Premium Enterrado Bruno... sobra o Brunismo

Enterrado Bruno... sobra o Brunismo

Tem faltado emoção, carisma e proximidade aos sócios do clube. Quem não entender isso, está a cria condições para que o Brunismo possa sobreviver.

À hora que escrevo estas linhas acabo de sair da AG do Sporting. Mais um dia triste para este enorme clube. Expulsar um sócio, ainda por cima ex-presidente nunca poderá ser motivo de regozijo. Contudo, o que é verdadeiramente lamentável é o clima de ódio e divisão que alguns pretendem cultivar, numa política de terra queimada sem fim à vista. Só há um perdedor, o Sporting Clube de Portugal.

Não sendo esta assembleia de todo um plebiscito a estes órgãos sociais, é bom que ninguém ignore que o Brunismo não morrerá de imediato com a expulsão do seu criador. Bruno parece estar envergonhado dos sócios que o elegeram, mas uma parte destes continua a rever-se no estilo e na liderança de um homem cujo currículo profissional é tão vazio quanto a sua coragem para se apresentar perante os seus pares e dar a cara pelos seus atos. Bruno é um leão atrás do teclado ou na sombra da sua guarda pretoriana, mas falta-lhe a estirpe e galhardia no terreno do debate democrático.
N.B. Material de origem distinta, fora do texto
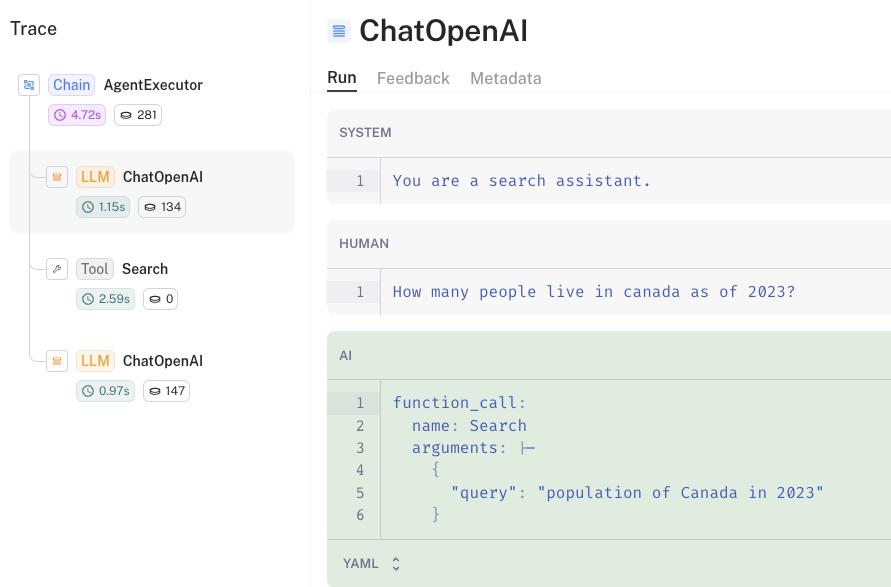Click the purple Chain label tag

point(72,85)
E não tenho dúvidas que apesar de todas as dificuldades financeiras que reclama estar a atravessar, continuará a pagar a conta da luz e da Internet de modo a poder incendiar os bastidores leoninos, minando seja quem for que estiver na liderança e fazendo da instabilidade o terreno fértil para promover um profético regresso.